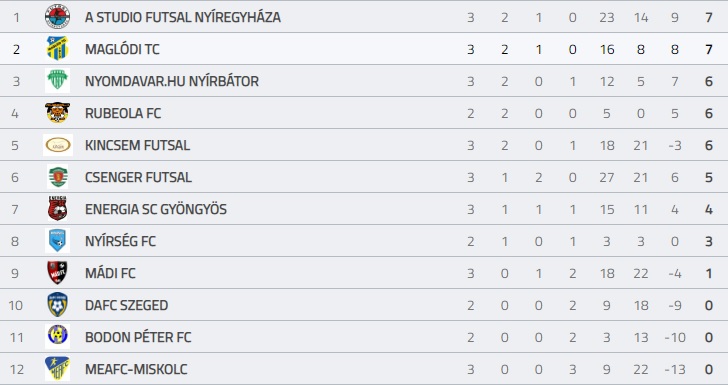This screenshot has width=728, height=385.
Task: Click the DAFC Szeged football shield logo
Action: (58, 305)
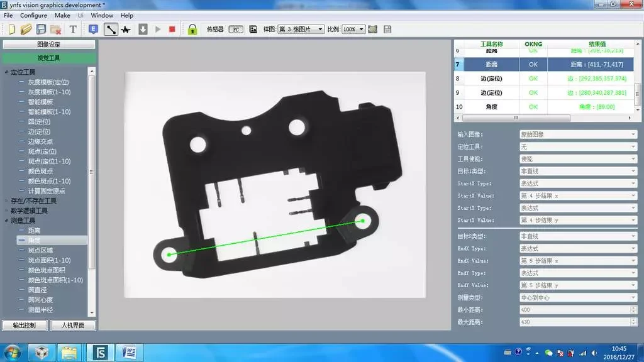Click the New file icon in toolbar
The image size is (644, 362).
(x=11, y=29)
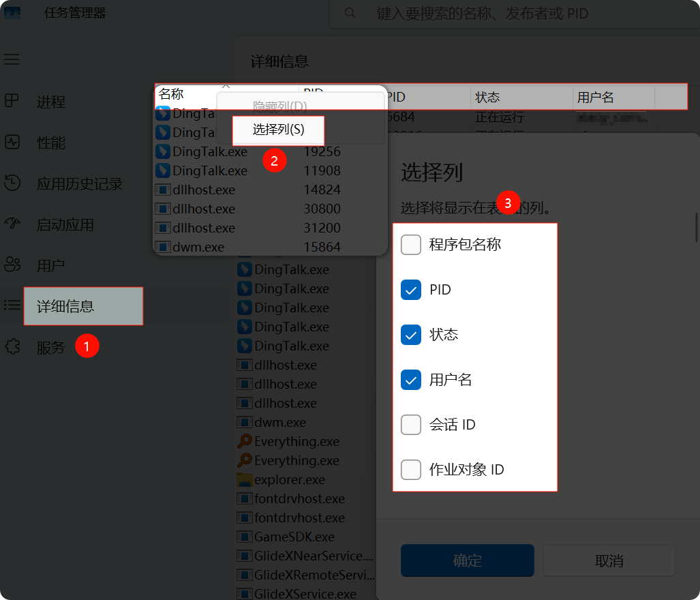
Task: Click the 名称 column header sort arrow
Action: click(226, 87)
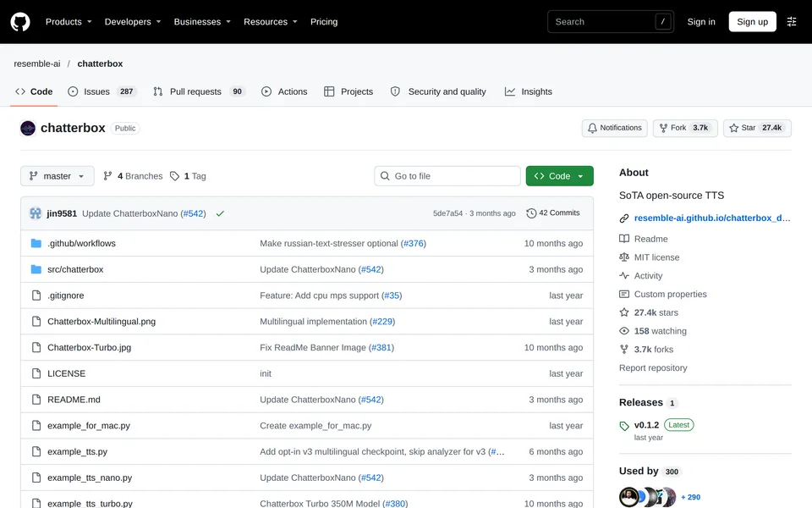Click the Sign up button
The image size is (812, 508).
click(752, 22)
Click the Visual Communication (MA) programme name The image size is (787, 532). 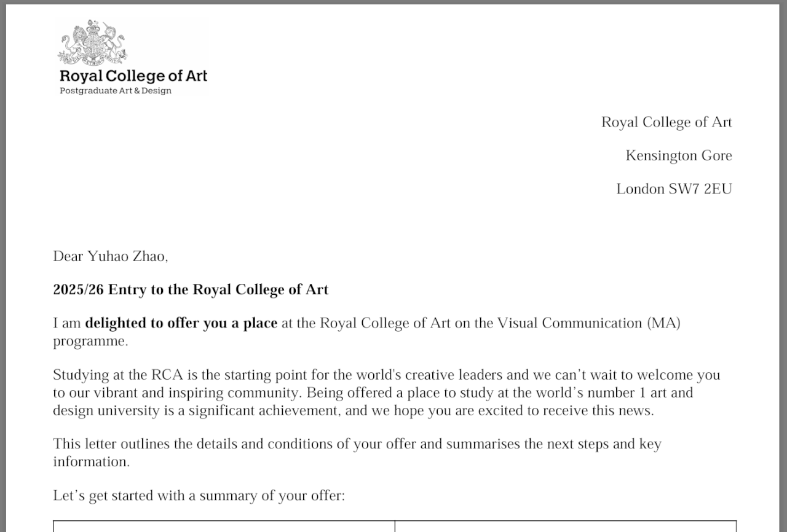tap(588, 323)
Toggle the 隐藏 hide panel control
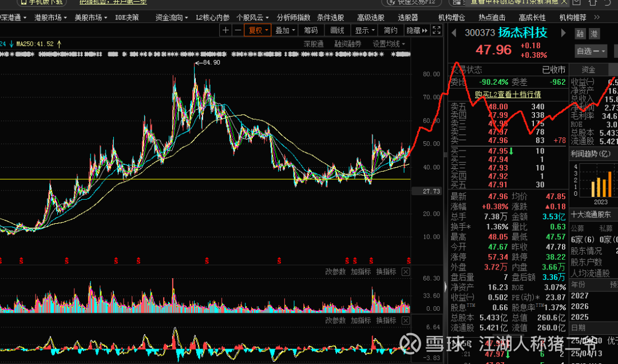 point(416,30)
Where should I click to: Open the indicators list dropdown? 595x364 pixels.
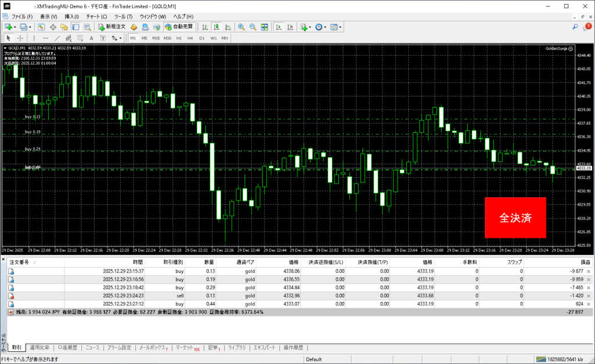(x=310, y=27)
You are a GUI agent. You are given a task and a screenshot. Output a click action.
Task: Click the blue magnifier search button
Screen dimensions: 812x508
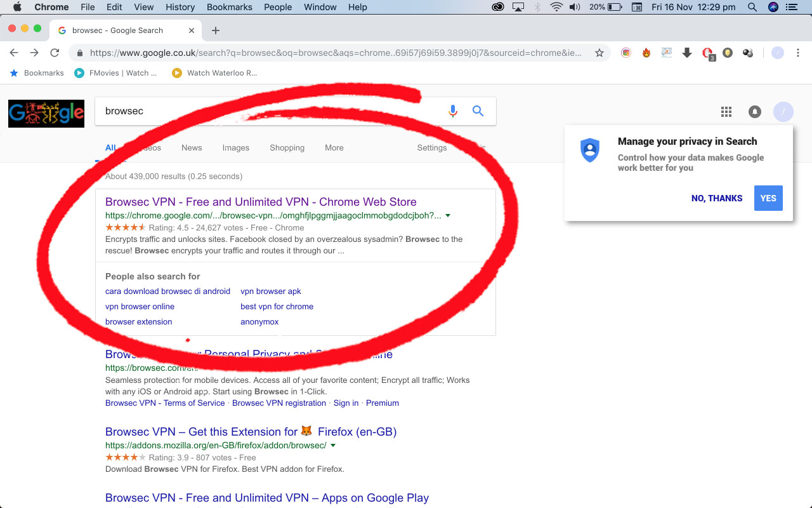[x=478, y=111]
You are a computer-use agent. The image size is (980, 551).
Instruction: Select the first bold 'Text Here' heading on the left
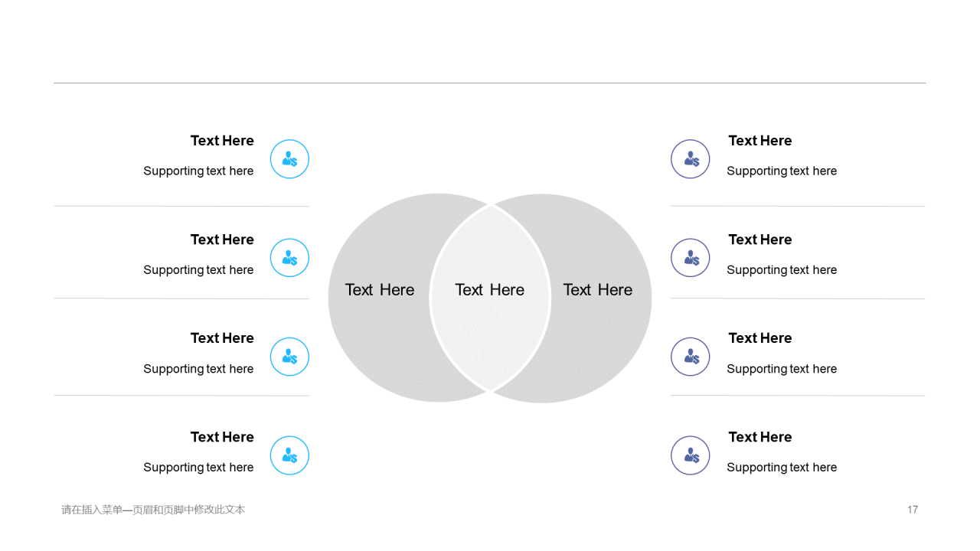pyautogui.click(x=222, y=141)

** Exercise requirements **
Exactly restate the lines from the one holding "Toggle the 隐藏 hide panel control" to the final line of the records above, including both and excluding pictures.

** Response box **
Toggle the 隐藏 hide panel control
 point(416,30)
Where should I click to: Open the indicators list dropdown? 595x364 pixels.
(x=310, y=27)
You are a GUI agent. You are given a task and a screenshot. Output a click action.
Task: Click the blue magnifier search button
Screen dimensions: 812x508
[x=478, y=111]
You are a computer-use agent. The image size is (980, 551).
Instruction: Select the first bold 'Text Here' heading on the left
pyautogui.click(x=222, y=141)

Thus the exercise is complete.